Ortada yapılanlar. Belki Denizlispor'un son dakikada penaltısı çalınsa ligin altı da üstü de bambaşka bir manzara alacak. İvankov kartlı olacak.
Son maçı da gördükten sonra anladım ki, Fenerbahçe'nin şampiyon olamaması durumunda Özgener yakasını ancak Bursaspor'un şampiyonluğu ve Galatasaray'ın üstünde kalacak bir Fenerbahçe sayesinde alabilir Aziz Yıldırım'ın elinden.
Kâhinler 8'de 8 sırasında Fener'i, çok gol attığı zamanlarda Galatasaray'ı, Mustafa Denizli'nin olacak gibi olamayan kehanetleri döneminde zaman zaman Beşiktaş'ı, bir süredir Bursaspor'u şampiyon yaptılar ve hep madara oldular.
Pazartesi gecesi ise Galatasaray'ın ilk 5 durumunun bile tehlikede olacağını tahmin edebilmiş bir tek kâhin yoktur herhalde.
İlkel kabilelerde büyücü kehanette bulunur, tutmadığı zaman da bir muhalifini seçer ve pagan anlayışının gereği tanrılarına kurban vermek istermiş. Böylece kendi yine kabilenin gözdesi, bir muhalif de eksik. Kimse de "efendi yağmur yağacak dedin ama yağmadı" diyemez, yeni kehanetlere boyun eğermiş...
Krallar değil kâhinler yönetirmiş ülkeyi...
Ayrıca Diyarbakırspora da "ben seni düşürmedim, sen kendin düştün" operasyonu başarıyla uygulanmış.
Ben nasıl eleştirmeyeyim bu Federasyon ve bu hakem atamalarını?..
Madara olmaması gereken tek kâhin ile el sıkışmaya bir başka spor dalının zaferini bahane ederek gidip, hiç olmazsa bir el sıktı Sayın Özgener...
Öpüşmeleri de yakındır...
POST-İT
Bir süredir devam eden "şike ve bahis" soruşturması kapsamında DIGITURK ailesinden bir ricam var. Şu "maç satın alma" seçeneğini bir an önce kaldırmalarını istiyorum. Başka bir isim altında maç görüntüsü satın alınıp seyredilebilir. Yoksa kendimi "ŞİKECİ-ŞAİBECİ" gibi hissediyorum. Digiturk'ten her maç satın aldığımda Sarıyer Savcılığına gidip teslim olasım geliyor.

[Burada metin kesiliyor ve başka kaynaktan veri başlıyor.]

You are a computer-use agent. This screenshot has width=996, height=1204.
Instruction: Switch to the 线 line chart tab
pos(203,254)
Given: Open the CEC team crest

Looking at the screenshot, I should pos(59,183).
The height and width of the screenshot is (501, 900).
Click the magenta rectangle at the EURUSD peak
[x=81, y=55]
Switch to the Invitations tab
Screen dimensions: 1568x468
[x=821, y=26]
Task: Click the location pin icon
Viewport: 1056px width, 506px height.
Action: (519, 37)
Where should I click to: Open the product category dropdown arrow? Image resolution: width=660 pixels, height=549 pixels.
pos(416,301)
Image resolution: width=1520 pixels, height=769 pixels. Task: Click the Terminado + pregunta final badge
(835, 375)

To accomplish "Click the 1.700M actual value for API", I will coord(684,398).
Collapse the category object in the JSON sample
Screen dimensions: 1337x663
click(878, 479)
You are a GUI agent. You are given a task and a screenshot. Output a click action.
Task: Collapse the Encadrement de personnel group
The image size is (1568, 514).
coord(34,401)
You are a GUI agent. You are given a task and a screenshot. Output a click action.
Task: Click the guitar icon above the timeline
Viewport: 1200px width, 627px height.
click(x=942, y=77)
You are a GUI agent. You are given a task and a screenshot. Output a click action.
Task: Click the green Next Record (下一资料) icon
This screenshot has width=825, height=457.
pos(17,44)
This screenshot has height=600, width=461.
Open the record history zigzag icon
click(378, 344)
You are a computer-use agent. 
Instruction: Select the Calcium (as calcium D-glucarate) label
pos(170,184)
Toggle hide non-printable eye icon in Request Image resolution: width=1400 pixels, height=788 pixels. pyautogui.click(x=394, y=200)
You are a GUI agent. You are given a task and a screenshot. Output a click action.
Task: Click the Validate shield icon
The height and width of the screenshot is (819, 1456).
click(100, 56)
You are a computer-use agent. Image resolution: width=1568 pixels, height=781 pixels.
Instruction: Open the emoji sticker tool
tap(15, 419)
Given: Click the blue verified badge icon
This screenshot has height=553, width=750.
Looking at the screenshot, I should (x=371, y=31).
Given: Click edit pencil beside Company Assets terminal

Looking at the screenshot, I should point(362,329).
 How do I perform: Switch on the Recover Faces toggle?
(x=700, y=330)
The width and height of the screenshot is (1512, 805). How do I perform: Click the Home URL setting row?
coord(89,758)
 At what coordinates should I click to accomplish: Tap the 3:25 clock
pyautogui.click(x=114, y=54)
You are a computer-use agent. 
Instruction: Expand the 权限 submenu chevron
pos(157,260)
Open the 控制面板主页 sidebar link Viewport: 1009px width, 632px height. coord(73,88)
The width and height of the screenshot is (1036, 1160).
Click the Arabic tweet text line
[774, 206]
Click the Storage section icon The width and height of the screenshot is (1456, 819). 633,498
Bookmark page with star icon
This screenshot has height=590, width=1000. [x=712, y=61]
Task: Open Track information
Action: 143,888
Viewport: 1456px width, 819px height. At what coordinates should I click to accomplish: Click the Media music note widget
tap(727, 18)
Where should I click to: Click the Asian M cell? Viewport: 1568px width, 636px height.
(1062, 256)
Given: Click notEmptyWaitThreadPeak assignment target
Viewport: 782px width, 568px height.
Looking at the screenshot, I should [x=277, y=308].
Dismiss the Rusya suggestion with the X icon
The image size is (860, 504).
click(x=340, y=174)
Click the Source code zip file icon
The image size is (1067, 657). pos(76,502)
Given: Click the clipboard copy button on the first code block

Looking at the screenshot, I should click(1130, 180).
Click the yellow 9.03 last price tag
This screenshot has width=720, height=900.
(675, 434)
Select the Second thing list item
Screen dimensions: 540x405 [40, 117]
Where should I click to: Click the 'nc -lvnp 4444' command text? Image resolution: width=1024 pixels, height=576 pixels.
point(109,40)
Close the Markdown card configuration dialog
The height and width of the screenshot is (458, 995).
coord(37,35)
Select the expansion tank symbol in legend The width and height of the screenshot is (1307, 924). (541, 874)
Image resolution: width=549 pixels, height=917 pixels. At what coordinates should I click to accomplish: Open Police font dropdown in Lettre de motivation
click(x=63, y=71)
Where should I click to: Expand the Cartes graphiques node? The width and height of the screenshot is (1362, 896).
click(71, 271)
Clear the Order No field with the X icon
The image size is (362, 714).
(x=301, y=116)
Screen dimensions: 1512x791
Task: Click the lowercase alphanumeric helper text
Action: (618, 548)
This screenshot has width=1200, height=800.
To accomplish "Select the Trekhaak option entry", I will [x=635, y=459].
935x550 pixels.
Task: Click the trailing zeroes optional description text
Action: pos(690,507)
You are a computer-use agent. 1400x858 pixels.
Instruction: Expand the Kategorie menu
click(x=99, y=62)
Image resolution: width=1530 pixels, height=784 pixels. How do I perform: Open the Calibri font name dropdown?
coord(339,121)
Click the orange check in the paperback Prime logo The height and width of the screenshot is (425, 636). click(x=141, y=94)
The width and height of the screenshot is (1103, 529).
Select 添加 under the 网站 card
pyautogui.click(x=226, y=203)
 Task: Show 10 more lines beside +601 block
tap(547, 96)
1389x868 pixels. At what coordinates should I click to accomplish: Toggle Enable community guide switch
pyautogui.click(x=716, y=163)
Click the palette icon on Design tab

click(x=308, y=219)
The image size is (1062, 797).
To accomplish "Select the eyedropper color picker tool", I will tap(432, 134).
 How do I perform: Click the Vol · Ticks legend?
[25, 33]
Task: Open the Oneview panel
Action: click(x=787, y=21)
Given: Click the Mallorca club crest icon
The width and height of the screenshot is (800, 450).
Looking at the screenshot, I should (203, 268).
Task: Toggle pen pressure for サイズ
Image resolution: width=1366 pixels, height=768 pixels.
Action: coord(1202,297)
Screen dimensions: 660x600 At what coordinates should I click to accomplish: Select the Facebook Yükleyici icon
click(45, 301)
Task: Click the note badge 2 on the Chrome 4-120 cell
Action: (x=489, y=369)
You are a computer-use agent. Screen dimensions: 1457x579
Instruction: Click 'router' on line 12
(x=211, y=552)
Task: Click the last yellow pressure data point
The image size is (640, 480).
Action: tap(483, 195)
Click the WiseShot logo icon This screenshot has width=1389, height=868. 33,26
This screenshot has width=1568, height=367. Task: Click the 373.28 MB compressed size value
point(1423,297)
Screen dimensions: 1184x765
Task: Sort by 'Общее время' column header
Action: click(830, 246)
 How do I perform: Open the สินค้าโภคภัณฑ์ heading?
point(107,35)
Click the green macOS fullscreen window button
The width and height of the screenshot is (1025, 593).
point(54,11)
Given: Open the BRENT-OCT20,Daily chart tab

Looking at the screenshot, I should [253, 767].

Edepsizlik prim bile alabilir...
Son derbide milli kalecimiz Volkan'ın hareketi ile Dos Santos'un hareketi nedense gözlerden ve tabii ki yorumlardan büyük bir titizlikle kaçırıldı. Ayıbı örtenlerin ayıbı, yapanınki kadar büyüktür...
Yıllarca "kendini atıyor" diye Arif Erdem'in peşine takılanlar, uzun bir süre Sabri'nin itirazlarını tartıştılar.
Lugano'nun silkelediği hakemleri görmek, Volkan'ı ayıplamak, Santos'a bir sitemcik bile göndermek zül geldi onlara. Ya da işlerine gelmedi. Ya da çekiniyorlar...
Edepsizlik ve görgüsüzlük arasında gidip gelen final hareketi, oyunun sonlarında beynine kan gitmediğini söylüyor bana milli kalecimizin. Demek ki Kohler'e yaptığı son dakika girişimi, Lincoln'e diz attığı son dakika edepsizliği, ayağını kalçadan tribünlere salladığı son dakika terbiyesizliği maç biterken beynini beyaz peynire çeviriyor bu çocuğun.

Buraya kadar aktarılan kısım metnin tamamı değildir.